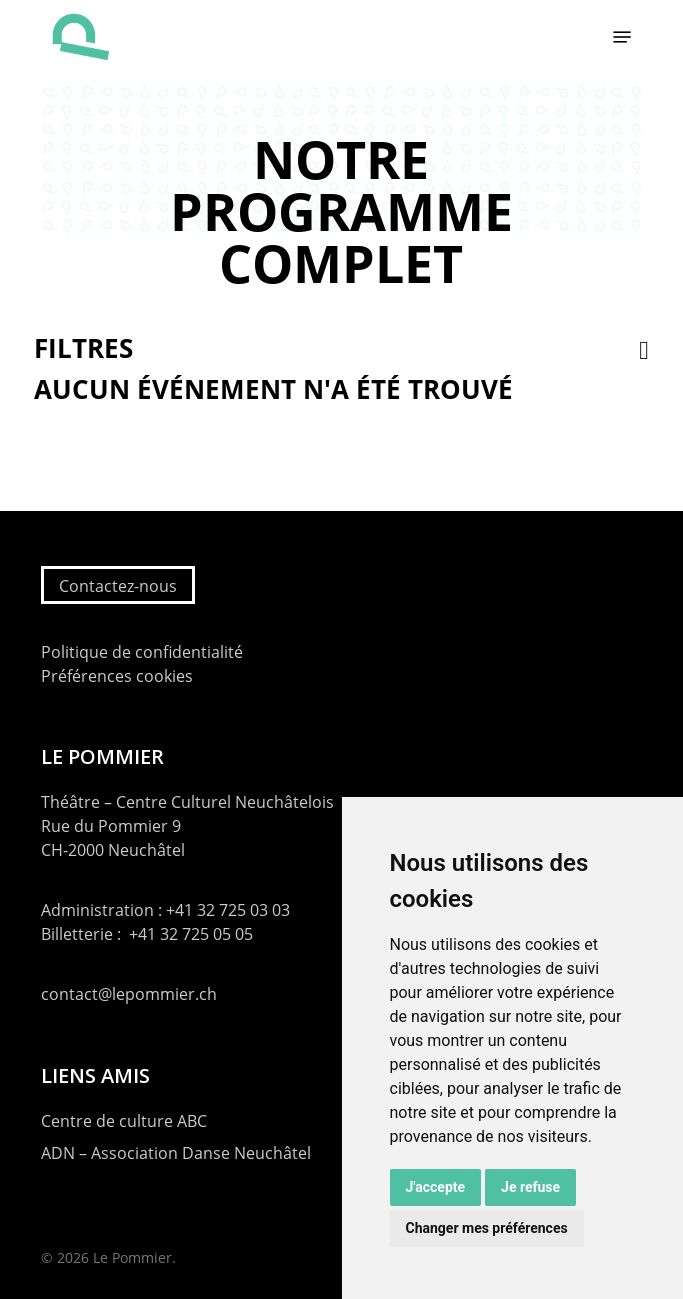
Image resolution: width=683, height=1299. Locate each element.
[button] (622, 37)
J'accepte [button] (436, 1187)
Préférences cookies (117, 676)
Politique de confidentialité (142, 652)
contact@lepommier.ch (129, 994)
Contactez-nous (118, 586)
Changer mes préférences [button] (487, 1228)
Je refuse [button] (530, 1187)
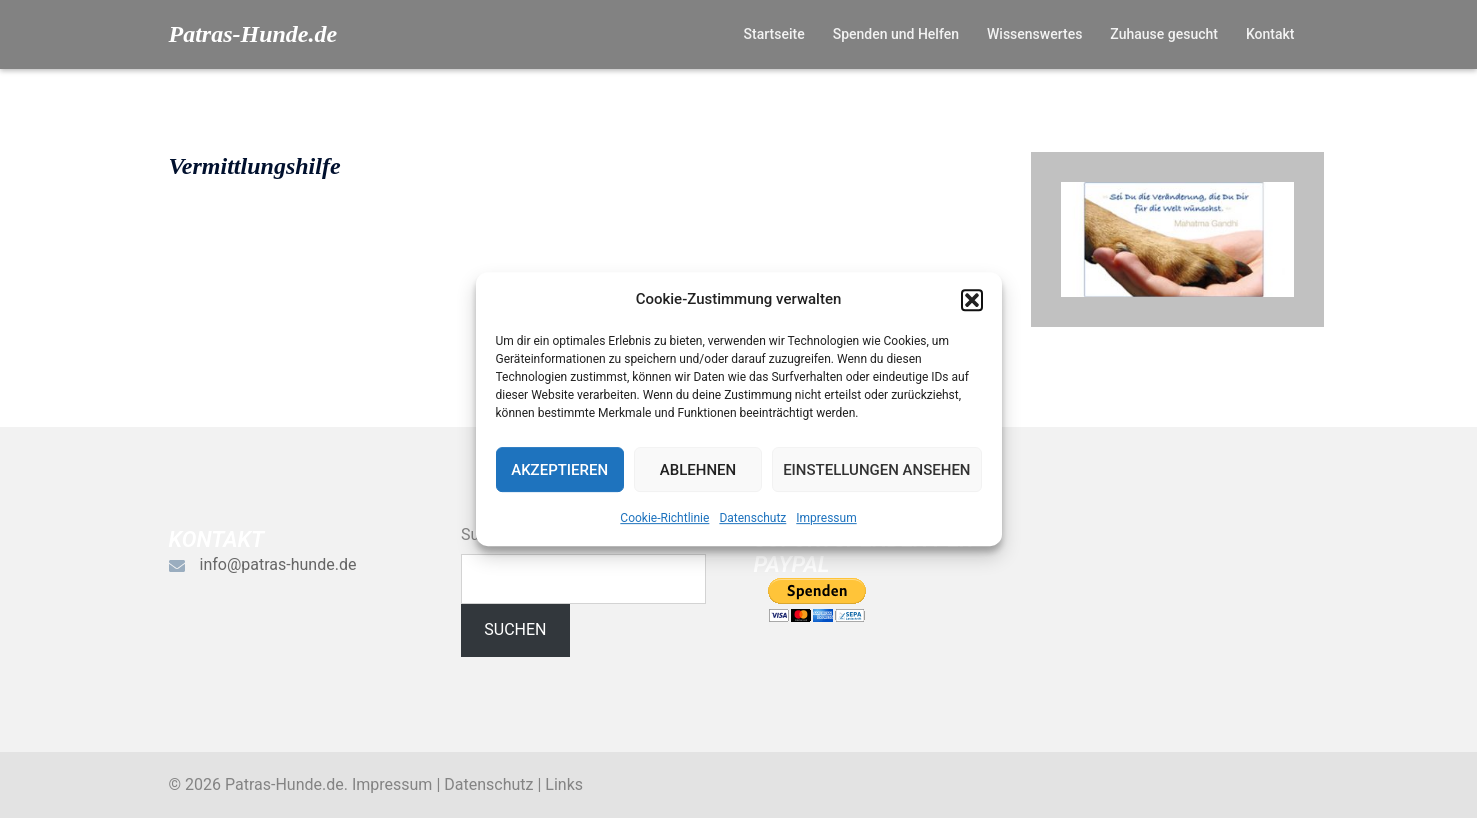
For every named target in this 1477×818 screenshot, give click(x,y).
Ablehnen (698, 470)
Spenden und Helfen (896, 34)
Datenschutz (752, 518)
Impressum (826, 518)
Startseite (774, 34)
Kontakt (1270, 34)
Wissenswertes (1034, 34)
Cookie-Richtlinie (664, 518)
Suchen (515, 629)
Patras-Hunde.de (253, 34)
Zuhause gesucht (1164, 34)
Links (564, 784)
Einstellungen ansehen (876, 470)
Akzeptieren (559, 470)
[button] (972, 300)
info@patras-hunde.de (278, 564)
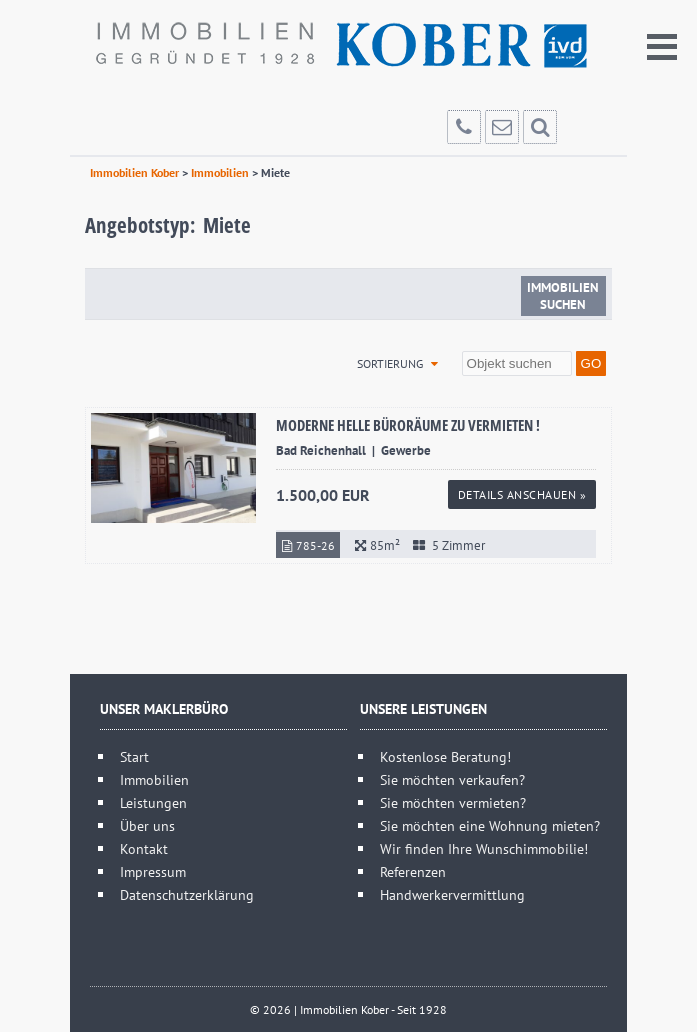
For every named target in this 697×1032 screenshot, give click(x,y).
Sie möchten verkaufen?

◆ ◆ ◆ ◆ ◆ ◆ ◆

### REQUEST
Rewrite all of the rows above with every "screenshot" changed to "page" and nothing else altered. Leave the pictures out.

### WRITTEN RESPONSE
Image resolution: width=683, height=1299. Locate each element.
[button] (622, 37)
J'accepte [button] (436, 1187)
Préférences cookies (117, 676)
Politique de confidentialité (142, 652)
contact@lepommier.ch (129, 994)
Contactez-nous (118, 586)
Changer mes préférences [button] (487, 1228)
Je refuse [button] (530, 1187)
For every named target in this 1477×818 page, give click(x,y).
Ablehnen (698, 470)
Spenden und Helfen (896, 34)
Datenschutz (752, 518)
Impressum (826, 518)
Startseite (774, 34)
Kontakt (1270, 34)
Wissenswertes (1034, 34)
Cookie-Richtlinie (664, 518)
Suchen (515, 629)
Patras-Hunde.de (253, 34)
Zuhause gesucht (1164, 34)
Links (564, 784)
Einstellungen ansehen (876, 470)
Akzeptieren (559, 470)
[button] (972, 300)
info@patras-hunde.de (278, 564)
For every named target in this 697×1032 page, give click(x,y).
Sie möchten verkaufen?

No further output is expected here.